Era Francisco un almeriense nacido en Níjar pero criado en la calle Lepanto, que empezó de taxista a los 18 años y se jubiló hace mucho tiempo como encargado del Parque Móvil de la Delegación de Agricultura. Con su aspecto sonrosado y bondadoso de gnomo, este voluntarioso personaje era también un grato conversador en el salón de su casa sobre las pequeñas cosas de la Almería de ayer, de hoy y de siempre. Palabras que no se las llevaba el aire y que luego se convertían en oraciones de sujeto, verbo y predicado sobre la suciedad del Parque, la sequedad de los arbolitos de la Plaza Marqués de Heredia, las huelgas callejeras de basura, la subida de la luz, el oficio de pescador, lo caro que estaba el azúcar en el Pryca y un sinfín de temáticas que brotaban casi a diario con el milagro de la imprenta.



Decía Francisco que cada carta, cuando salía publicada, era como ver nacer a un hijo, como si él fuera un Fénix de los Ingenios rudimentario, viendo plasmadas en el periódico sus humildes notas. La Olivetti se la compró a su hermano que era ejecutivo de tráfico y ya nunca se separó de ella. "A mi el ordenador me pilla ya muy mayor", decía. Tenía, a pesar de los años y de tanta carta ya publicada, la ilusión de un chaval marcado por el acné que empieza a escribir poemas de amor por primavera, entre clase y clase, en un pasillo del Celia Viñas.

Extracto de datos:
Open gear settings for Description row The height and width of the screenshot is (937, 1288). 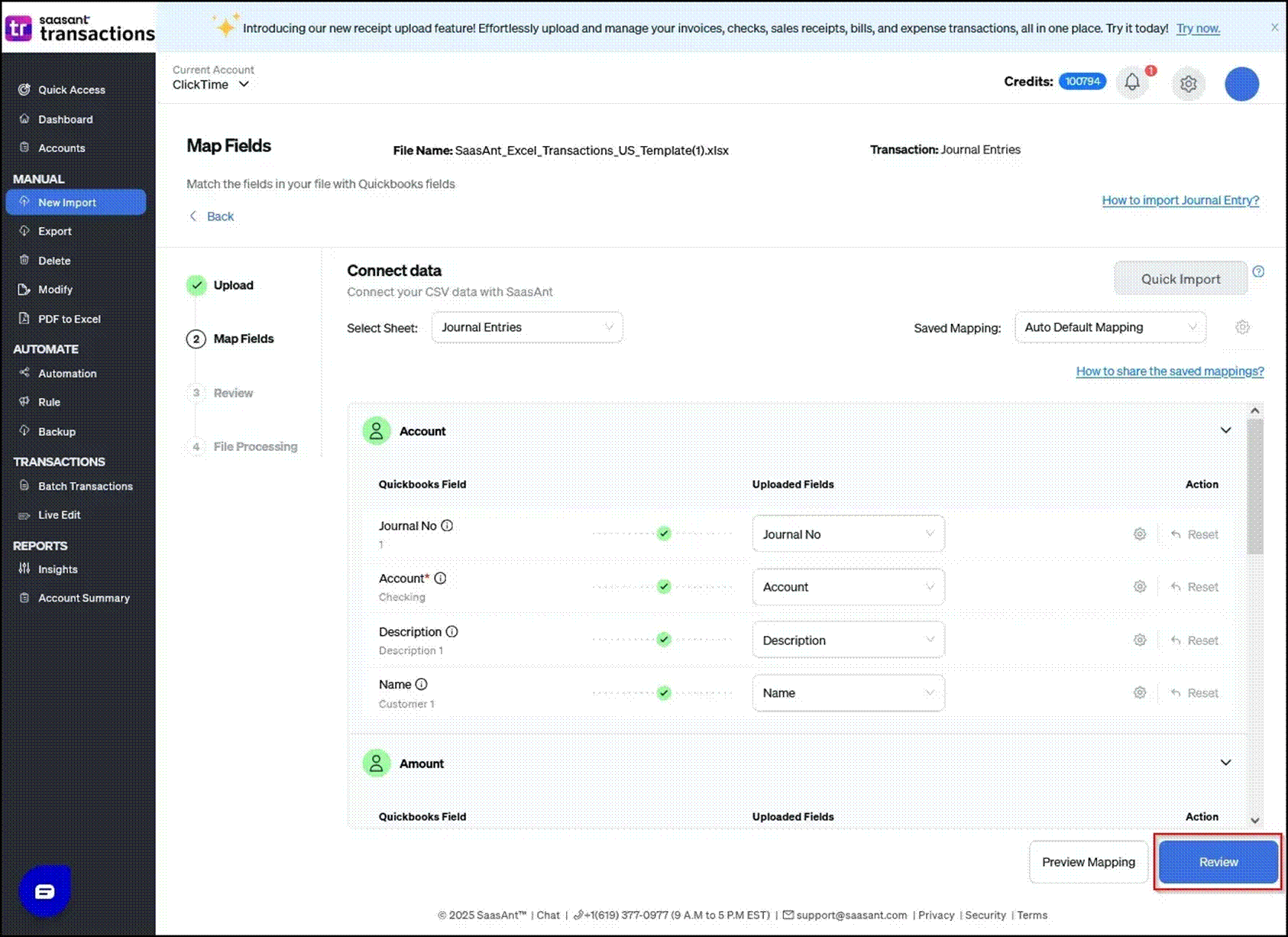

Ejercicio propuesto A:
Responde estas preguntas sobre el texto de Francisco:
(i) ¿En qué localidad nació Francisco?
(ii) ¿A qué edad empezó a trabajar de taxista?
(iii) ¿A quién le compró la Olivetti?
Ejercicio propuesto B:
Escribe la continuación del texto sobre Francisco a partir de su última oración.
Las líneas no tienen ningún papel en esto.

Respuesta esperada A:
(i) En Níjar.
(ii) A los 18 años.
(iii) A su hermano, que era ejecutivo de tráfico.

Respuesta esperada B:
Nació en 1933, en plena República, y sus primeros recuerdos fueron los de la sirena de Oliveros tocando a rebato por los bombardeos. Cuando vivía en la Plaza Santa Rita se refugiaba con su familia en la Iglesia de San Sebastián. Su padre era chófer de Manuel Roig, un transportista falangista encargado de traer los suministros en aquellos duros tiempos de Postguerra. Estudió Francisco en La Salle con compañeros como Simón Venzal, y Rafael Fenoy, con profesores como el Hermano Rufino o el Hermano Andrés.



Después, parte de su vida laboral estuvo ligada al volante, como inspector de la ITV de La Cepa y, por último, como funcionario del Parque Móvil del antiguo IARA.  Su volante y su Olivetti. Esa ha sido su vida, cuando un escritor de cartas al director no era cualquier cosa. Una vez lo llamó Megino, por una huelga de camiones que Francisco había cuestionado en el periódico; otra fue Esteban Rodríguez, que no le gustó que lo llamara llaverito y que le conminara a ordenar recoger los dátiles de las palmeras que afeaban la ciudad; y también Kayros, a quien Francisco le reprochó en una de sus cartas que se bandeara de la derecha a la izquierda. Descanse en paz Francisco Ortiz Nieto, el más humilde y tenaz -como una atocha de esparto- de los escritores plebeyos de la ciudad.